Weiterhin kein grüner Zweig beim Lehrerdienstrecht. Keine Antworten gibt es vorerst von Finanzministerin Fekter und Wissenschaftsminister Töchterle auf den Fragenkatalog der SPÖ zum jüngst vorgestellten ÖVP-Modell für ein neues Lehrerdienstrecht. Die ÖVP wolle weiterhin "den sozialpartnerschaftlichen Weg" gehen und die Lehrergewerkschaft für ihr Alternativmodell gewinnen. Bildungsministerin Schmied erteilt dem ÖVP-Vorschlag eine Absage.

Erstellt am 07. Juni 2013 (18:12)

"Seriöse Verhandlungen führt man nicht über die Medien, sondern partnerschaftlich am Verhandlungstisch - miteinander und nicht gegeneinander", hieß es in Richtung SPÖ. Töchterle und Fekter stünden jedenfalls "jederzeit für persönliche seriöse Gespräche zur Verfügung".

Kritik an dem ÖVP-Vorschlag kam von Bildungsministerin Schmied. Dass dieser weiterhin eine unterschiedliche Entlohnung für Pflichtschullehrer und Lehrer an Höheren Schulen vorgesehen ist, "widerspricht komplett meinem Ansatz", sagte sie gegenüber den "Oberösterreichischen Nachrichten".

Paul Kimberger, Chefverhandler der Lehrergewerkschaft in Sachen Dienstrecht, reagierte unterdessen empört darauf, dass Grünen-Bildungssprecher Walser eine 30-stündige Anwesenheitspflicht für Lehrer gefordert hat. Offensichtlich sei die von der Regierung vorgeschlagene Anhebung der Unterrichtsverpflichtung von 20 bis 22 auf 24 Stunden nicht schlimm genug, meinte Kimberger.
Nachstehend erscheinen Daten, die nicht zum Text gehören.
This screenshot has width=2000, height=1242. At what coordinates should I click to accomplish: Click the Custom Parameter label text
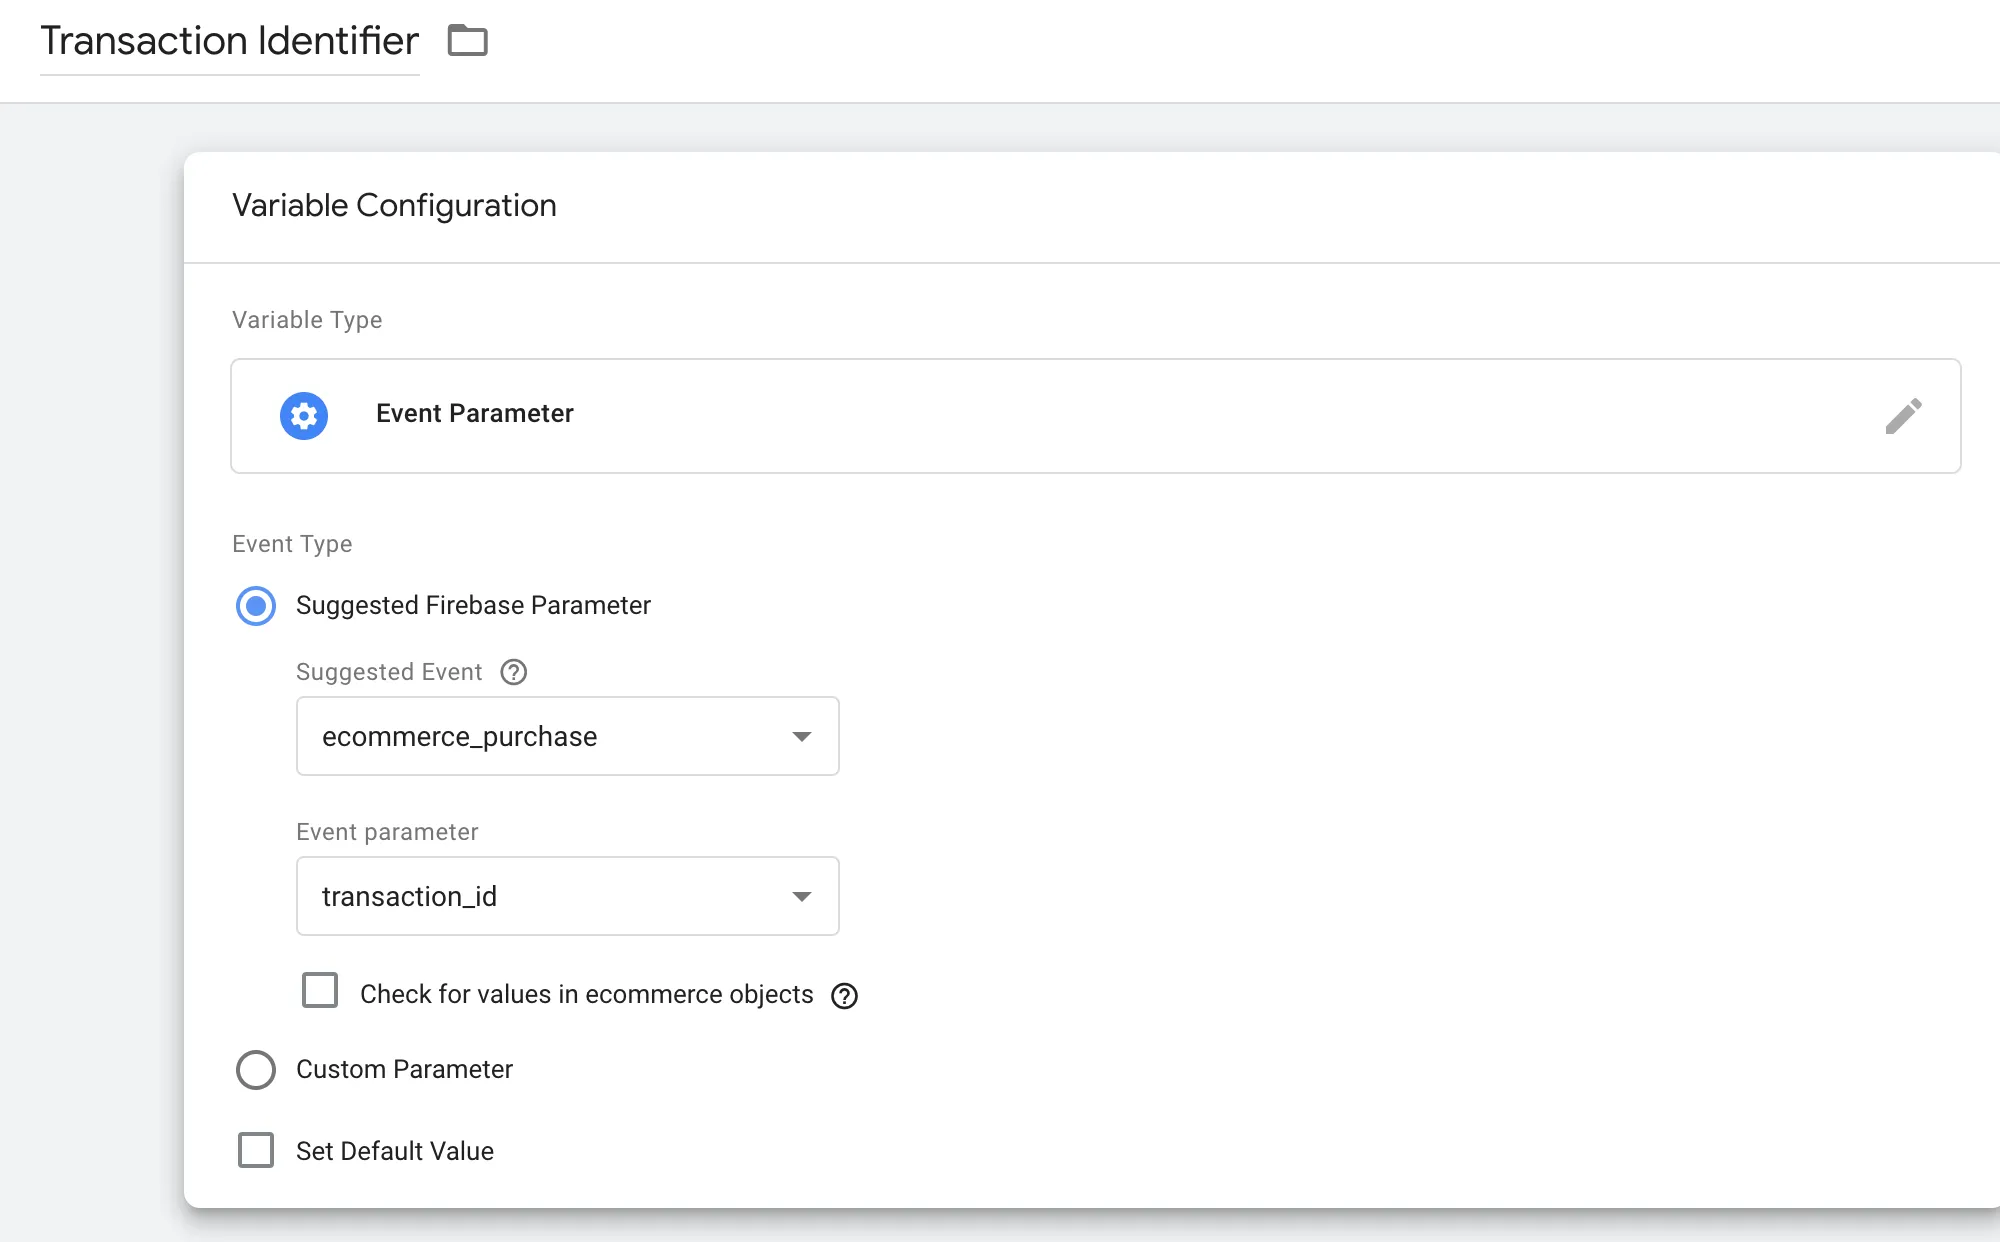(404, 1070)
Einen falschen Fokus sieht ÖVP-Wissenschaftssprecherin Cortolezis-Schlager bei der Diskussion um das Lehrerdienstrecht. Statt einer großen Reform müsse man sich primär um Angebote für die in den nächsten Jahren mit dem Studium fertig werdenden Junglehrer kümmern, die noch nicht unter die neue Lehrerausbildung fallen und sich dementsprechend parallel zum Berufseinstieg nachqualifizieren müssen.

Die neue Lehrerausbildung soll in der kommenden Woche im Nationalrat beschlossen werden. Die ersten komplett nach dem neuen System ausgebildeten Pädagogen werden aber erst frühestens 2018/19 mit dem Studium fertig sein.